The protective effect of N-acetylcysteine on UVB-induced immunosuppression by inhibition of the action of cis-urocanic acid.

A recent study has shown that N-acetylcysteine (NAC) not only has sun-protective properties but also inhibits the UVB-induced suppression of contact hypersensitivity (CHS) in mice. Because NAC does not absorb any UVA (320-400 nm radiation) or UVB (290-320 nm radiation) we have studied the underlying mechanism of protection. Irradiation of solutions of plasmid DNA with UVC (200-290 nm radiation) (10 J m-2) resulted in the formation of cyclobutane pyrimidine dimers, but the extent to which this occurred was not affected by the presence of NAC as was determined by an in vitro T4 endonuclease assay. N-acetylcysteine proved not to have any effect on the photoisomerization of trans-urocanic acid (UCA) to its cis-form in vitro; at equilibrium, approximately 55% cis-UCA was formed. The same percentage was also found in vivo on exposure of mice to UVB (15 kJ m-2).
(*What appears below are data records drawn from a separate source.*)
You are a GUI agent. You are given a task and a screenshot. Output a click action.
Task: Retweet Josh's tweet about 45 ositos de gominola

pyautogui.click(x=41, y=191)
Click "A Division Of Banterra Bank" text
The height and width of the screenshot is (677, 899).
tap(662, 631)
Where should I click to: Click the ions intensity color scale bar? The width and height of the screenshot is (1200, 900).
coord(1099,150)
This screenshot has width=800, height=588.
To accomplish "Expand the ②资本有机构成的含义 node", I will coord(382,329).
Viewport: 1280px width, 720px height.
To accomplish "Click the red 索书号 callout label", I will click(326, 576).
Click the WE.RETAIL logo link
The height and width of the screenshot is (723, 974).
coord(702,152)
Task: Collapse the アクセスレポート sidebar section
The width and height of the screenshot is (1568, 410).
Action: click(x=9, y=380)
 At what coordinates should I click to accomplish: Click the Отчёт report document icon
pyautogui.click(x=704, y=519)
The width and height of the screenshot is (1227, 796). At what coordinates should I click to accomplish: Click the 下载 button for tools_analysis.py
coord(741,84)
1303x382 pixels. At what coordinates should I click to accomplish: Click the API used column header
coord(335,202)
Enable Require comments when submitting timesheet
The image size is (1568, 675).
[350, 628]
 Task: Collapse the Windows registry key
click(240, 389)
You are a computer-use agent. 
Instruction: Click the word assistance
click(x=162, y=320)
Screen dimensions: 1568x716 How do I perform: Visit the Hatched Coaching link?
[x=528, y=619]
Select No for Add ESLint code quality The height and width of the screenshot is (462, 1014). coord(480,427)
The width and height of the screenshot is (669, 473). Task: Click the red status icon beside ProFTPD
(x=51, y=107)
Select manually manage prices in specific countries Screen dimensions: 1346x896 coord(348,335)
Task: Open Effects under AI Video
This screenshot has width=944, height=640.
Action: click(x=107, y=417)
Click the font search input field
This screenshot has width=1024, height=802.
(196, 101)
Topical application of NAC 30 min prior to irradiation did not have any influence as well on the photoisomerization of trans- to cis-UCA. These in vivo experiments were performed under the same conditions used previously to show the protective effect of NAC against UVB-induced suppression of CHS. We conclude that this protection of NAC is at least partly based on interference in the role of cis-UCA in UVB-induced suppression of CHS. This conclusion is supported by the observation that NAC completely inhibits the suppression of CHS by cis-UCA administered to mice that were always kept in the dark. In the same range of doses as used in the present study, it was shown in our previous study that NAC alone does not affect the CHS response.